I wondered if I’d done something wrong, but my auntie looked happy, so apparently it wasn’t unforgivable. She and I drank tea and ate bread, and were quickly joined by the rest of her family and some neighbors. They wanted to hear about my trip to the big city, and I told them some stories. (They mostly wanted confirmation of how appallingly hot it was; I decided not to mention that inside the shadowy medina, it’s actually very comfortable.) After twenty minutes or so, I was wondering when I should point out that I hadn’t been back to my host family’s house since my trip to Ait Brahimi, and they were expecting me…? Auntie had run out to the main house, possibly to get refills on one of the tea supplies (bread, olive oil, jam, butter, tea, water…), so I figured I’d wait until she returned to make my goodbyes. A neighbor woman who’d been the most eager to hear about the Big Apple was asking me questions I couldn’t quite follow. I’ll call her “Fatima”, since it’s the most common name for a woman in Morocco (in my experience, anyway). “Fatima” seemed satisfied with my answers, even though they may not have quite addressed her questions. Then she said, “Do you want to come drink tea at my house?” I said sure, anytime. (Six weeks without a single tea invite and then two in one day! Woo-hoo!) She stood up and said, “OK, let’s go.” I was startled. “What, now?!” I asked. “Yes. Let’s go.” She was pulling at my wrist. “But…” I gestured towards the tea service in front of us. “Come on!” she said, still tugging at my arm. “Um, OK,” I mumbled. As we headed out, we crossed paths with my auntie. “She’s coming to my house to drink tea,” Fatima announced. Auntie looked as bewildered as I felt. “Thank you very much for the tea,” I said. As Fatima dragged me off, I added, “Blessings on your parents! And I’m sorry!”
Fatima led me through an ordinary-looking door that opened into…Eden. I suddenly had an inkling where some of the 18th-century travelers’ descriptions of “harems” might have originated. (“Harems” don’t really exist, at least not as painted by the 19th-century novels describing gauze-clad, sexually available women lounging around in secluded gardens. Enclosed courtyards where women lived secluded from men outside their families, yes, those were reasonably common.) Scantily-clad nubile women there were none, but there was an unbelievably lush sea of greenery revealed behind the door. There were apple trees, poplar trees, dozens of types of herbs and flowers carpeting the ground… I was transfixed. Not surprisingly, Fatima’s tea included sprigs of fresh mint, n3n3. (Don’t believe everything you hear about “Moroccan mint tea” being ubiquitous. Tea is, yes, but getting mint in it is an all-too-rare pleasure.) There was also more bread, more jam, and miniature cookies.
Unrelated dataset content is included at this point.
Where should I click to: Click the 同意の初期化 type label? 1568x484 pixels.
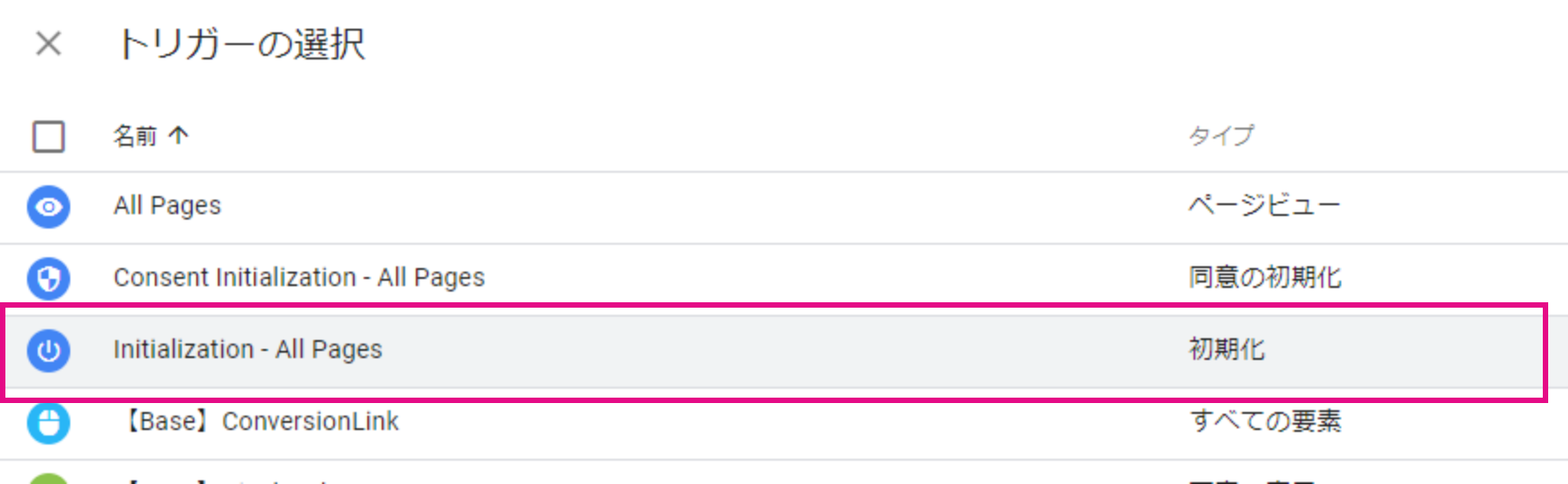click(x=1265, y=278)
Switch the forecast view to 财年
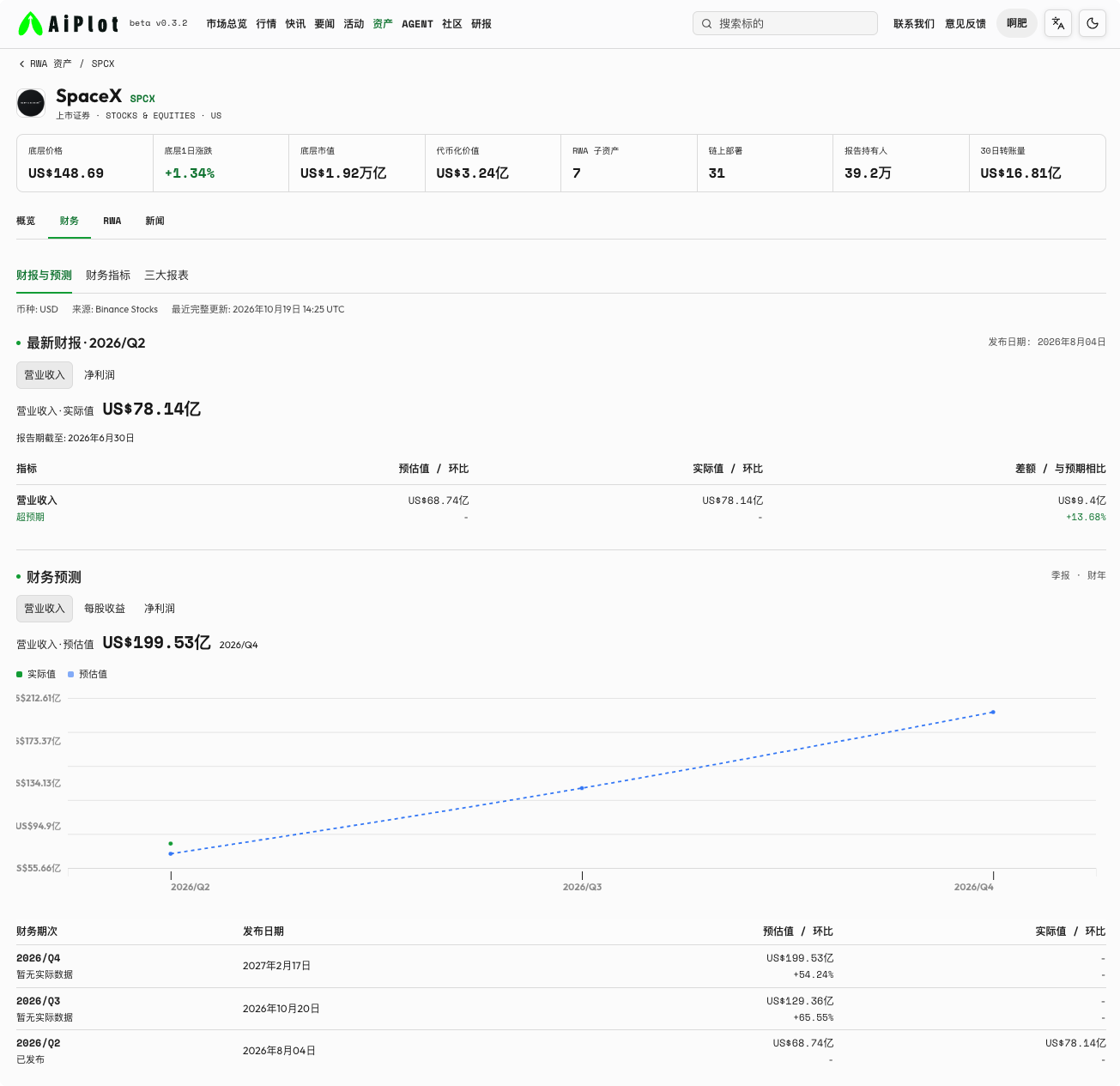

After twenty minutes there, I began to plan my departure strategy. I went with a straightforward, “My host mother will be worried about me.” That did it, and Fatima packed me out the door with repeated invitations to come visit her as soon as I move into my inshallah apartment.
I headed up the hill towards my host family’s house. I got in, dropped my bag, and was immediately besieged with requests to “Adud ad-tsut attay.” I sighed, accepted the inevitable, and headed into the public room. I got away with half a glass of tea and a corner of a crepe (Ama had made crepes!), explaining the story of my three-tea afternoon. When I mentioned “tamtot yadnin” (another woman) who showed up to drag me away from Auntie’s house, Ama interrupted the story to say, “Was her name, by any chance, Fatima?” I burst out laughing. “You know her! Does she do this a lot??” Ama just laughed and said not to worry about it. She still urged me to take a second cup of tea – cultural obligations of hospitality don’t just disappear – but didn’t seem upset when I refused it, laughing that I was “completely full”.